Przed wyścigiem klasyfikacja kierowców przedstawiała się tak:
1. Lewis Hamilton 62
2. Kimi Raikkonen 57
3. Felipe Massa 54
4. Robert Kubica 49
5. Nick Heidfeld 41
Kubica był najszybszy w ostatnim treningu, a w kwalifikacjach zajął 3. miejsce, znacznie wyprzedzając Nicka Heidfelda.
„To były bardzo dobre kwalifikacje dla zespołu po kilku pechowych wyścigach. Tempo naszego auta jest niezłe” – mówił Robert.
Po dość intensywnym wyścigu, Robert dowiózł 3. miejsce do mety.

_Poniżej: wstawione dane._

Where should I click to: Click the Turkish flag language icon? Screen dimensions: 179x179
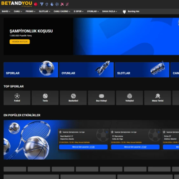pyautogui.click(x=35, y=4)
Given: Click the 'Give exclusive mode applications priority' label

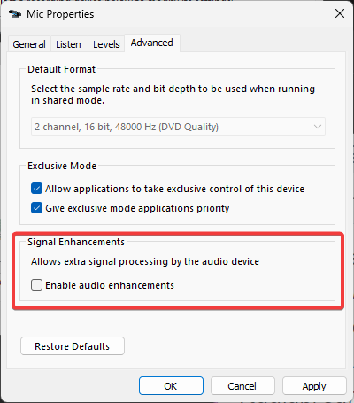Looking at the screenshot, I should [x=137, y=208].
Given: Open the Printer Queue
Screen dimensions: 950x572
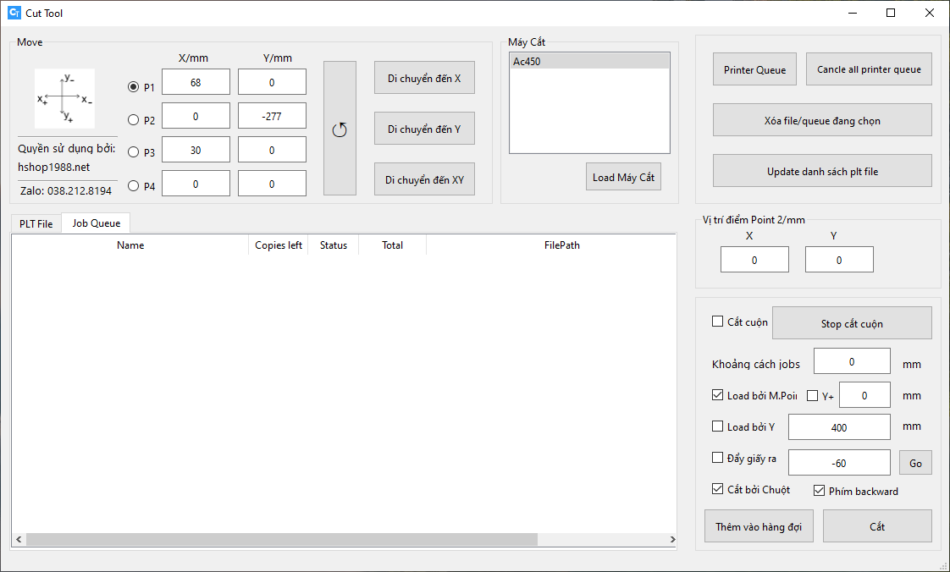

„Zacząłem całkiem nieźle, ale w 1. zakręcie przejechałem po krawężniku, a Lewis zamknął mi drzwi. Potem chciałem go wyprzedzić, ale Felipe zahamował dość wcześnie więc nie mogłem podjąć próby bo stwarzałoby to duże ryzyko wjechania w Massę. Potem byłem nieco szybszy od Lewisa, ale gdy chciałem ominąć torebkę foliową fruwającą po torze, ta wpadła pod auto, którym przez dwa zakręty praktycznie nie dało się jechać. Było niebezpiecznie, ale na szczęście większa część torebki odpadła. Mimo to moja pewność siebie znacznie spadła i straciłem 3 sekundy” – powiedział Robert.
Nick Heidfeld był dopiero 9. i nie zdobył punktów.
„To był jeden z moich najgorszych wyścigów. Dojechanie na 9. miejscu autem, które jest w stanie być trzecie, to katastrofa” – skomentował krótko Nick Heidfeld.
„Cieszymy się z powrotu na podium Roberta. Pojechał solidny wyścig, choć miał problemy z foliówką, która zaburzyła sterowność auta. Oprócz tego nie mieliśmy żadnych problemów. Ósma pozycja na starcie nie była dobra dla Nicka. Mieliśmy nadzieję, że poprawi się, ale w walce stracił miejsce” – dodał Mario Theissen.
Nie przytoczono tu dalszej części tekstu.